In Repertorio storico degli archibugiari italiani, Bruno Barbiroli fa ascendere a Giuseppe Toschi di Antonio (nato il 26 novembre 1792) l’iniziatore della storica famiglia di archibugieri o armaioli, in precedenza fabbri, nella odierna Villa San Martino, in passato nota come Villa Canal Ripato. Il Barbiroli censisce una ventina di persone fra Toschi e dipendenti, che lavorarono nell’officina di via provinciale Bagnara, demolita nel 1999.

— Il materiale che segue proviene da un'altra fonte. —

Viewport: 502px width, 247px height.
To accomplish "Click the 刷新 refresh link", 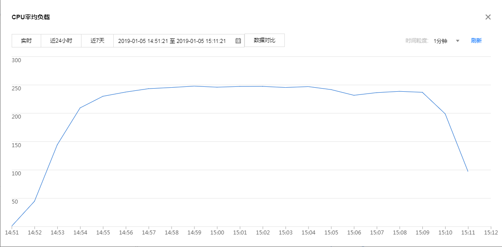I will (476, 41).
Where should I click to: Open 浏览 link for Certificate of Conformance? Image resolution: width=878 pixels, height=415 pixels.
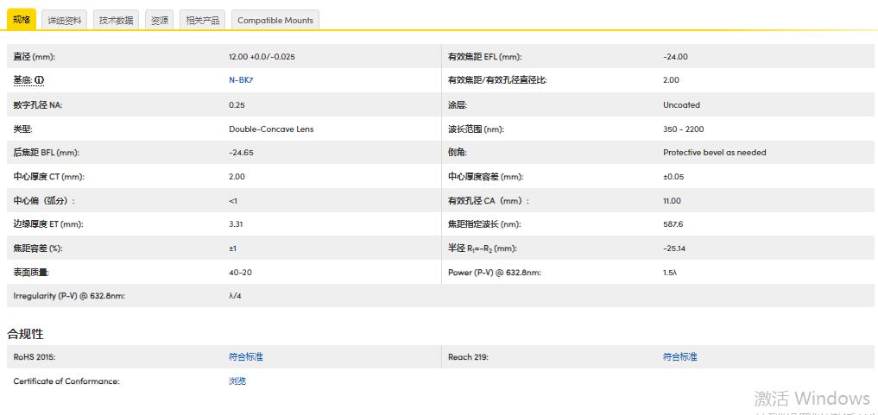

L’edificio ospitante la vecchia bottega, secondo Roberto Aguzzoni, venne costruito nel 1837, ma fino alla metà del secolo XIX non si hanno notizie dell’esistenza della ditta. Una prima, seppur indiretta attestazione della medesima, si ha il 12 gennaio 1851, quando Giuseppe denunciò ai gendarmi papalini il furto presso la sua officina di Villa Canal Ripato di due fucili da caccia con canne inglesi [sic] di proprietà di un cliente di Lugo (Barbiroli, p.763).

La prima carta intestata dell’azienda riporta la seguente dicitura “Fabbrica di fucili da caccia ed altri generi Alessandro Toschi e Fratelli – Villa di Lugo (Romagna)”, anno 1871 e con quel marchio partecipò nel 1874 alla Esposizione Agricola-Industriale del Circondario di Lugo. Alessandro Toschi nacque il 22 aprile 1835 e morì l’8 dicembre1887, come si desume dal portale FamilySearch.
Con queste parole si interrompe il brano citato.